Vitamin C is an essential nutrient that is well known for its ability to neutralize free radical molecules that can cause damage to cells. It is also involved in the body’s immune system by stimulating the activity of white blood cells. In the context of these roles, there is interest in whether a dietary intake higher than the recommended daily allowance (RDA) might protect against certain diseases, e.g. infections such as the common cold and potentially more serious illnesses such as cancer.

However, clinical studies examining these issues have produced conflicting results. The potential reasons for this are complex and include a number of factors. One issue is that vitamin C displays pharmacokinetic properties that make it different from the typical low molecular weight drug. Unlike drugs that display 1st order kinetics (where the plasma and tissue concentration is proportional to the administered dose and independent of the route of administration), vitamin C displays saturation kinetics. This means that the maximum achievable concentration of vitamin C in the plasma is determined by its cellular uptake capacity. The plasma concentration can therefore be quite high even after a very small dose, whereas the tissue concentration remains at a deficient level.

Furthermore, vitamin C rapidly oxidizes upon exposure to air and thus has a limited shelf life. This makes it important to choose products that are stored in a dark/opaque container or that have been packaged in such a way that they are protected from light. This may increase the cost of the product but will help to maintain a more stable and efficacious vitamin C preparation.

Another problem is that the vitamin C status of participants in any given study is affected by their dietary habits and supplementation practices prior to the trial. If, for example, the participants in a study consume large quantities of oral supplements, their baseline vitamin C level will be much higher than that of a placebo group and any intervention effect would likely be obscured. This is a particular problem with observational studies that only assess plasma vitamin C levels rather than taking blood samples from the participants at various time points during the follow-up period.

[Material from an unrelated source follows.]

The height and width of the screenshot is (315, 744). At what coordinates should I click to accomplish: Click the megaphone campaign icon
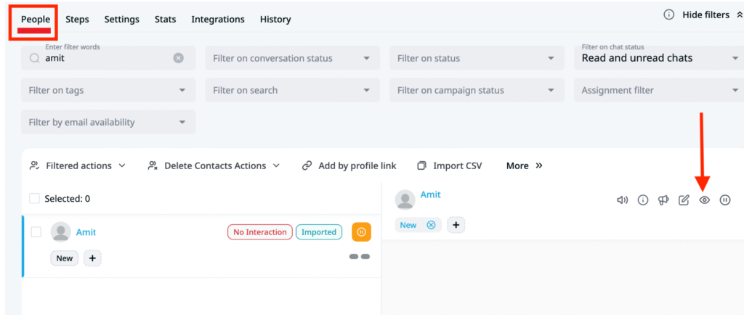point(663,200)
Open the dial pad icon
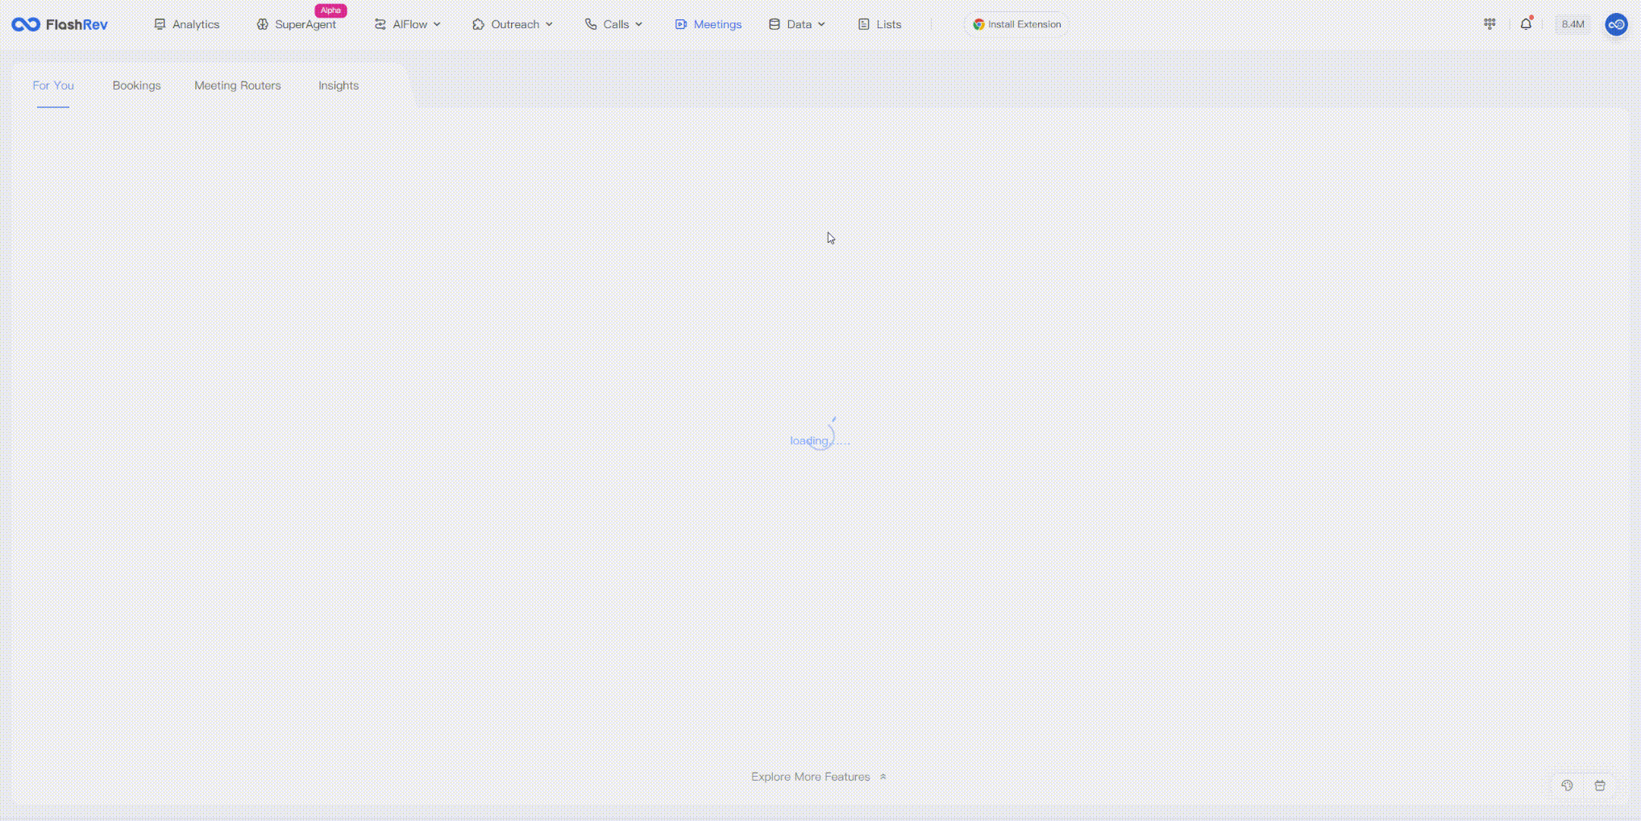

A final factor that limits the possible effects of vitamin C is that, in contrast to most other species, humans do not have the capacity to increase biosynthesis of vitamin C when deprived of it. Consequently, dietary intake of vitamin C is critical to optimal health and the only practical method for achieving higher than the RDA amounts is through supplemental use. Therefore, the question of whether a dietary supplement higher than the RDA offers any additional health benefits requires careful consideration.